I have a buddy in HK, haven't talked to him in awhile, but he did own an R32, R33 and R34 all at once, hope it wasn't him that bought/did this...


----------



## russwestwood (Jul 11, 2007)

U think asians are bad drivers? You've obviosly never been to Cairo-Egypt. :squintdan 

Kismet: I think you're right, population density has a lot to do with it I guess. The Egyptians would slam into you if they were heading thru a doorway and you were in the way.

The drivers on the street? 2 words.
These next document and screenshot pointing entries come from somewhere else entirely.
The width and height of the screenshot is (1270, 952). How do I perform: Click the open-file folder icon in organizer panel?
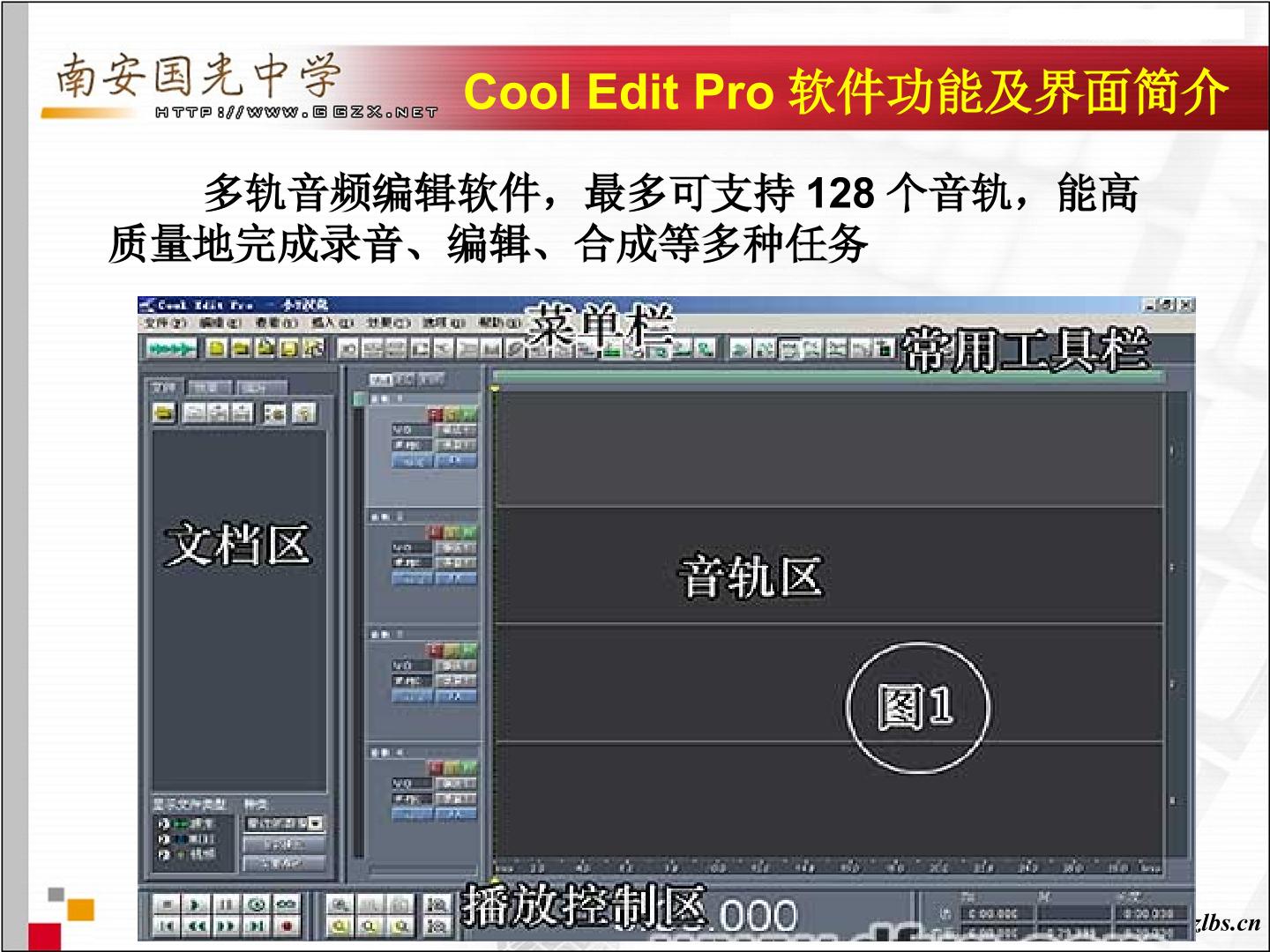pos(164,413)
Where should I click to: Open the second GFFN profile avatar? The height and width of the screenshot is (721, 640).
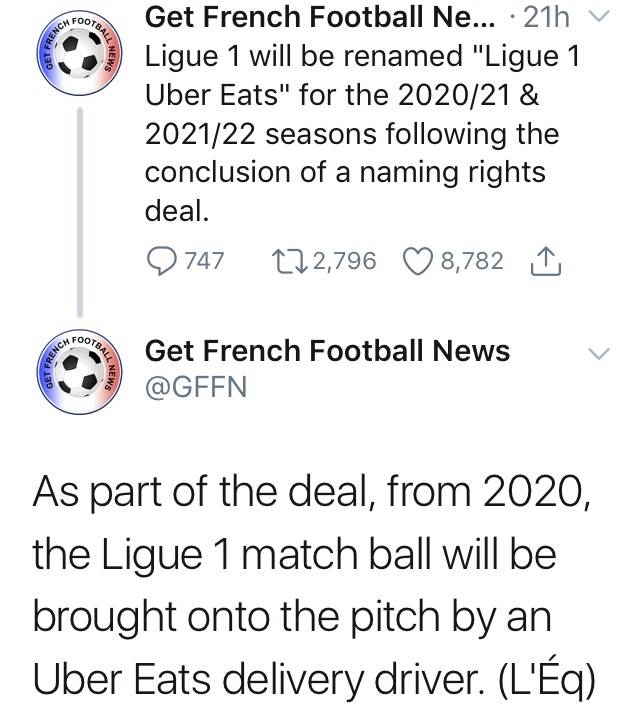[80, 372]
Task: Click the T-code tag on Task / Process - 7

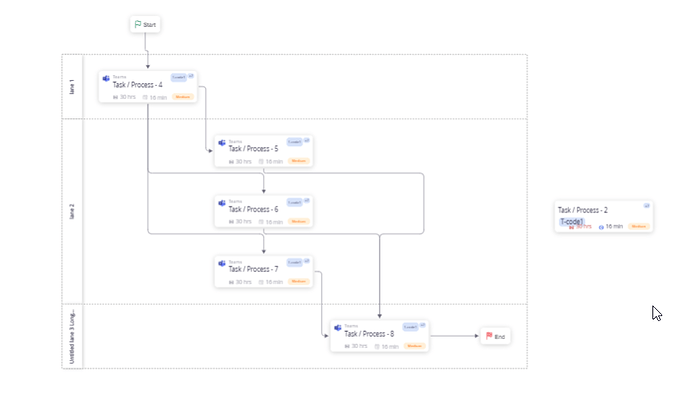Action: pos(294,262)
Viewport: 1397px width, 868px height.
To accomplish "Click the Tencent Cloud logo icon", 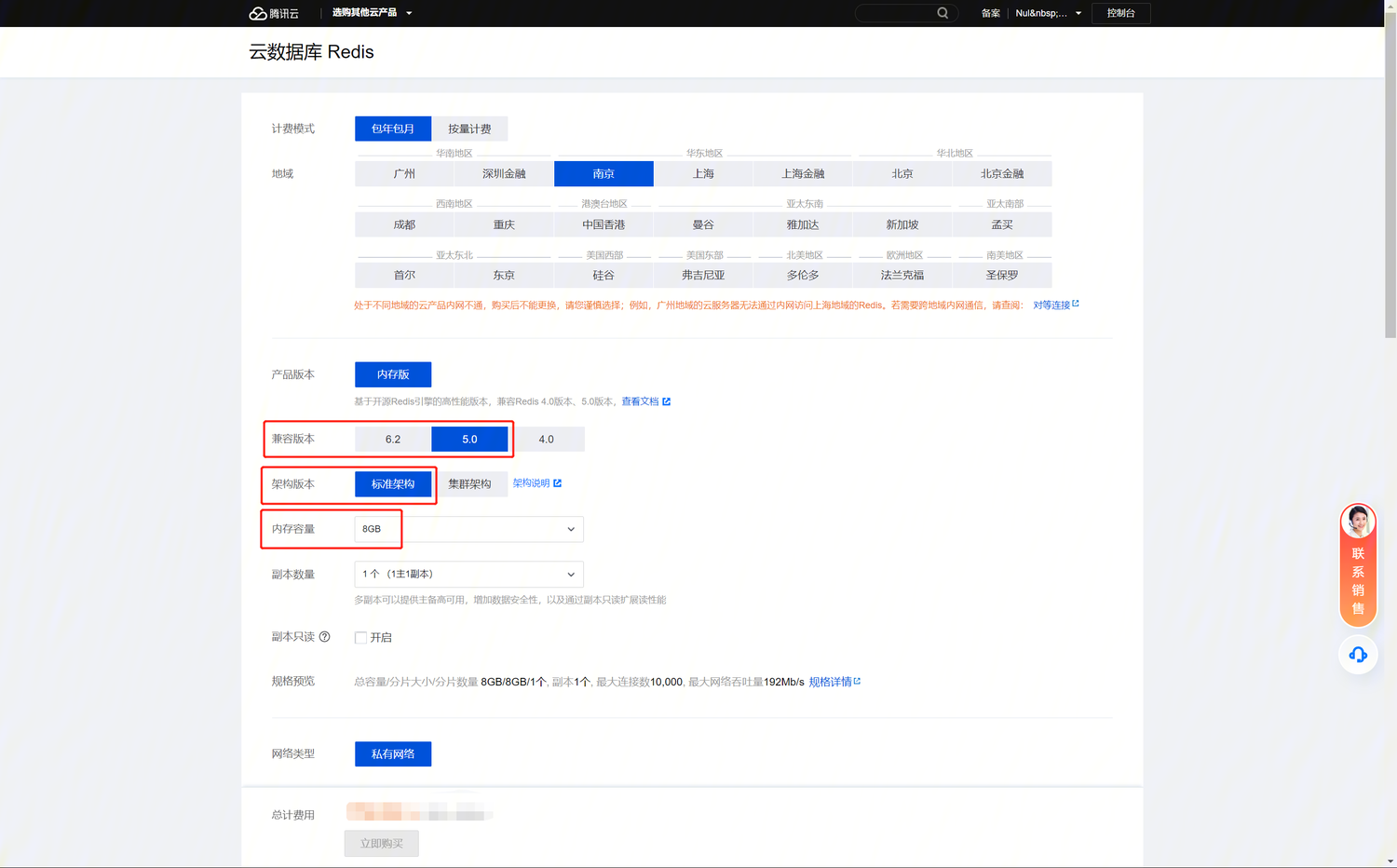I will click(x=258, y=13).
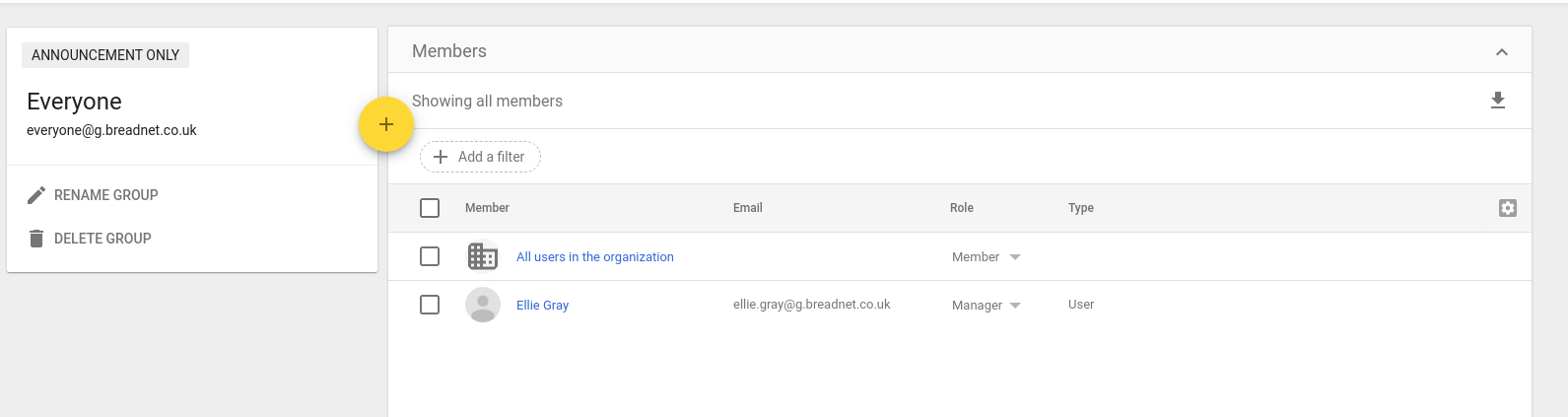Click the Role column header
This screenshot has height=417, width=1568.
(x=961, y=208)
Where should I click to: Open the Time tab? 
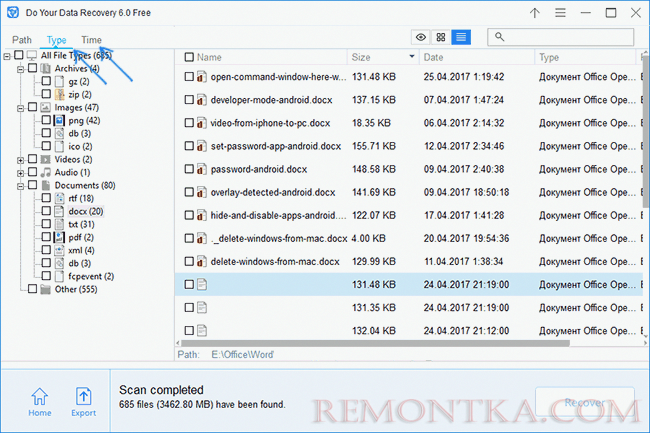click(x=91, y=39)
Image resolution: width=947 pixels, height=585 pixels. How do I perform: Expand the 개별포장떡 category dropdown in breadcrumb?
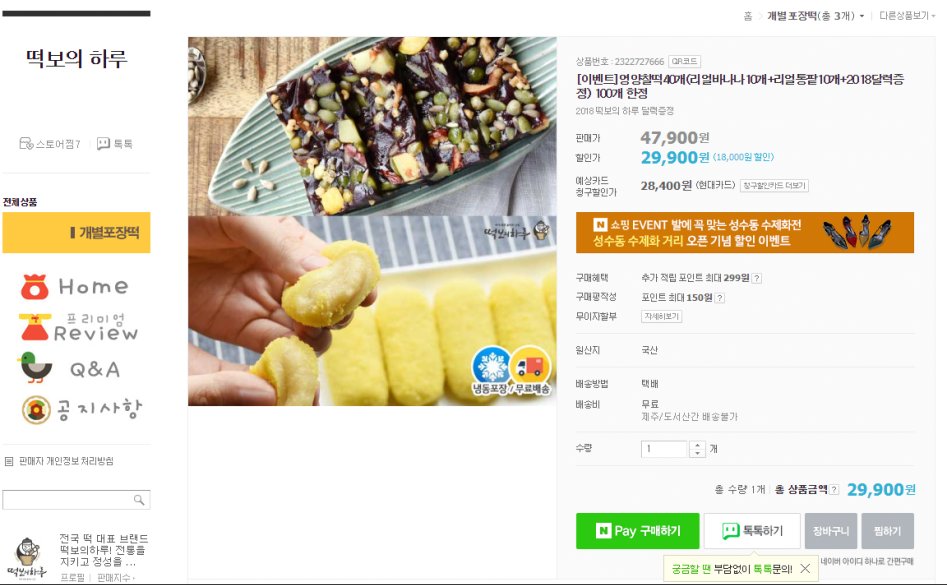click(x=816, y=16)
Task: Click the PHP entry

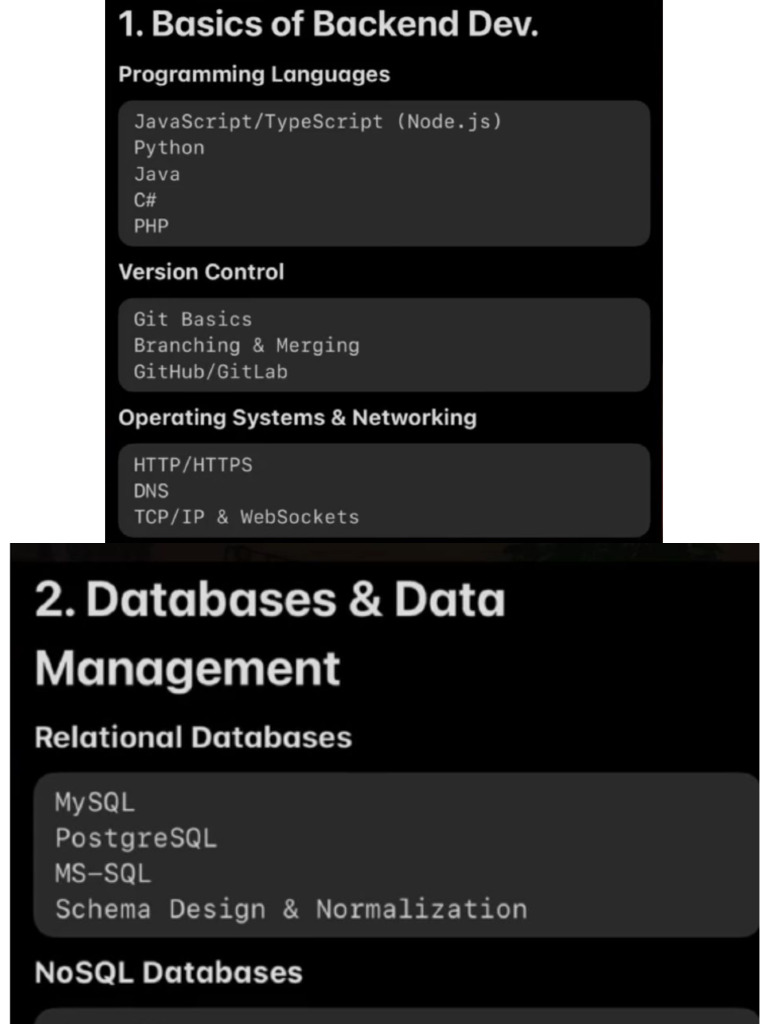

Dear Lord.


----------



## SRTgtr33 (Nov 28, 2006)

Honestly there is nothing to do with the RACE of the driver, i see crazy mad driver all around the world...
A Zonda F was totaled during a test drive in the middle of the night couple years ago..the owner paid for the totaled car and bought the same car the other day

Its just a GTR afterward


----------



## Hi5 (Aug 31, 2005)

images are dead now...


----------



## Chuck_H (Jul 28, 2006)




----------



## GTRJack (Aug 27, 2005)

The car isn't even registrated yet in Hong Kong

OH my!


----------



## Rain (Apr 8, 2006)

That will buff right out.


----------



## 15D (Oct 8, 2007)

I really feel for the guy as I totalled a brand new 997TT on a weekend loan/extended test drive last year but at least I hadn't bought it! Still cost me 7.5k for the insurance excess.


----------



## mifn21 (Mar 19, 2007)

15D said:


> Still cost me 7.5k for the insurance excess.


Ouch!


----------



## monkey_rings (Jan 4, 2006)

From the first picture you cant see much, so i thought it would not be that bad.

But the second picture makes me :bawling:


----------



## edb49 (Jan 6, 2008)

I can just see the Nissan engineers looking at the telemetry "you should have put your foot down, lifting off was the worse thing to do!"


----------



## TREG (May 20, 2004)

Someones got to be the first.Shame, but the car can be replaced.


----------



## Kyuubi (Dec 3, 2007)

I doubt the owner will be getting much sleep for the next couple of weeks..:chairshot


----------



## gtroc (Jan 7, 2008)

RIP GTR


----------



## GavGTR (Jan 12, 2004)

Rain said:


> That will buff right out.


Says it all really!!!:flame:


----------



## GTRJack (Aug 27, 2005)

Nothing beats this

LINK: YouTube - Mustang Crash


----------



## hyrev (Apr 30, 2004)

GTRJack said:


> Nothing beats this
> 
> LINK:


LOL


----------



## whoflungdung (May 7, 2005)

Chuck_H said:


>


as you can see from the pic, the air bags worked......thats a first :thumbsup: 
also that would usually mean a good wallop has occured, and it has

checkout the balcony on the apartment block 

they knew he was coming, they have some spare underwear ready for him   

oh and if you notice over to the left, his next mode of transport......."yes....its the bus terminal!!!!!!"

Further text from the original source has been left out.